*** Text segment Section Begins ***

The Minister seems to have mentioned everything except the need for a healthy workforce. Local authorities spend £1.2 billion every year on social care needs caused by smoking, and that will get more expensive if the Government fail to address the issue of tobacco. This morning the Health and Social Care Secretary hinted that she will do less, not more, to tackle the dangers of smoking. Will the Minister join me and press her to bring forward the tobacco control plan, to help protect the health of the nation and save health and social care costs?
I do not think I should trespass into the realm of my right hon. Friend the Secretary of State for Health and Social Care and Deputy Prime Minister. She will make her own views and policy on that issue without intervention from me. We are ensuring that the NHS is well funded so that it can provide the treatment our constituents need. Our commitment to NHS funding is undiminished.
Let me turn to the Bill, which repeals the health and social care levy. Members will recall that the health and social care levy was originally announced in September last year, and the Health and Social Care Levy Act 2021 received Royal Assent on 20 October last year. The levy had two phases: first, a temporary 1.25% increase for employers and employees in the current tax year; and then from April 2023 a formal surcharge of 1.25%, which would have affected not just those of working age but also those of state pension age. The Bill repeals that Act with elegant simplicity. Clause 1 states simply:
“The Health and Social Care Levy Act 2021 is repealed.”
The hon. Member for South Suffolk (James Cartlidge) has made this point: if £17 billion is being removed from the Exchequer, how can we have all that extra spending on the NHS and on social care if there is no additional taxation?
As I pointed out, we will set that out on the 31st. The Chancellor has a number of measures in mind to make sure, over the medium term, that this is fully funded, and critically, so that we can do this and the other things in the growth plan—this is obviously only one measure among many—to make sure that we get debt falling as a proportion of GDP. Hon. Members are asking entirely reasonable questions, but the point of the medium-term fiscal plan, and the details that will accompany it on 31 October, is to answer precisely those questions.
Let me set out the benefits that the move will confer on employees earning more than £12,570 and self-employed people earning more than £11,909. The average saving for people in work who are earning more than those thresholds will be approximately £330 next year. Combined with the increase in the threshold that took effect last July, the saving for the average worker earning above those thresholds will be £500 next year. That will clearly be welcome at a time of economic challenge. Moreover, almost a million businesses—920,000—will get an average tax cut of just a shade under £10,000 next year: £9,600, to be precise. That will be very welcome indeed.
It is worth being clear that the increase in the threshold that was put through a few months ago means that people on lower incomes pay very little in national insurance or income tax these days. I am sure that Members of this House who want to see the burden of taxation made as light as possible, particularly for those with lower incomes, will strongly welcome the increase in the threshold. It follows the very substantial increases in the income tax threshold over the past 12 years, from about £6,500 back in 2010 to £12,500 today, which have lifted people on the lowest incomes out of national insurance and out of income tax entirely.

*** Text segment Section Ends ***

_Complete the following:_
(a) Answer these questions using the parliamentary debate on repealing the health and social care levy:
(i) How much do local authorities spend each year on social care needs caused by smoking?
(ii) On what date did the Health and Social Care Levy Act 2021 receive Royal Assent?
(iii) What average tax cut will the 920,000 businesses receive next year?
(b) Continue the parliamentary debate on repealing the health and social care levy from the point where it ends.

*** Entries shown Section Begins ***

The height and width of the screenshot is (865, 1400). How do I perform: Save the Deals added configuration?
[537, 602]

*** Entries shown Section Ends ***
*** Entries shown Section Begins ***

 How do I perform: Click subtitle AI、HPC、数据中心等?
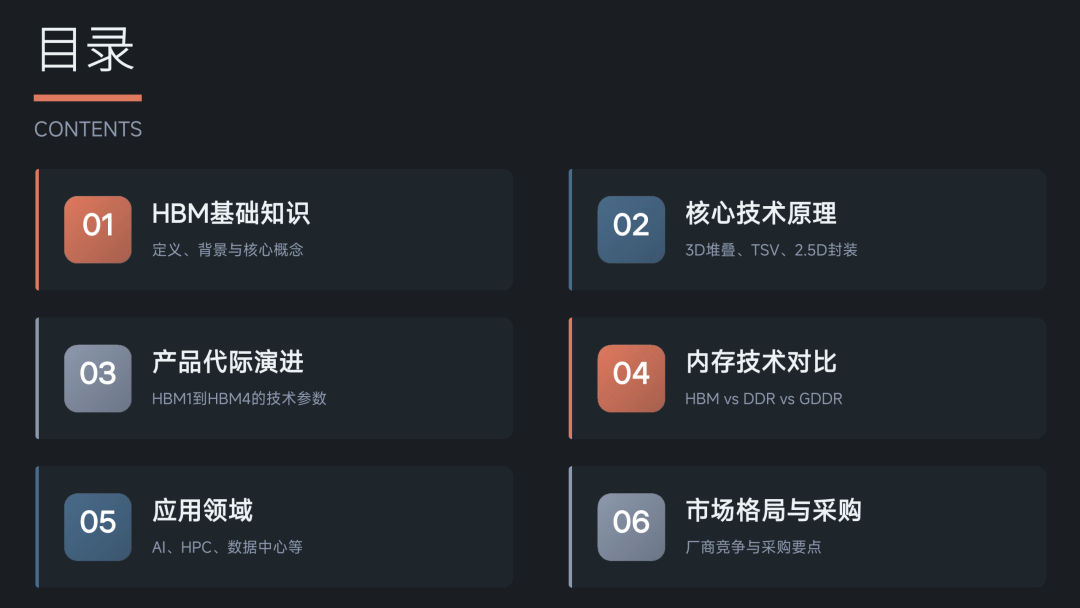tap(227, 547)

*** Entries shown Section Ends ***

_Results of the exercise:_
(a)
(i) £1.2 billion.
(ii) 20 October last year.
(iii) £9,600.

(b)
I have already made the point that the reversal of the levy is part of a much wider plan. Over the coming days and weeks, my colleagues the Secretaries of State for various Departments will announce further supply-side measures to stimulate growth in our economy, including by making the planning system faster, making sure that business regulations are not unduly onerous, improving childcare, addressing questions concerned with immigration and agricultural productivity, and improving digital infrastructure. As I have said, we will do so in a way that makes sure that debt over GDP falls over the medium term.
I was about to finish, but as the hon. Member is an old friend, I will give way one last time.
I am grateful; I enjoyed my time dealing with justice issues opposite the right hon. Member. Twelve years ago, one of his predecessors—a Lib Dem, in fact—cancelled the new hospital for Stockton. The need for one is far greater than ever and the Chief Secretary seems very capable of splashing the cash, so will he finally approve funding for a new hospital in Stockton?
I am going to make some progress. I may let the hon. Gentleman intervene again in a few moments.
As I was saying, right now our message to the Prime Minister and the Chancellor is to keep on U-turning. They need to U-turn on their whole disastrous approach to the economy, which the Chancellor set out just over two weeks ago. That Budget—in all but name—was the most destructive, unfair and irresponsible fiscal announcement in a generation.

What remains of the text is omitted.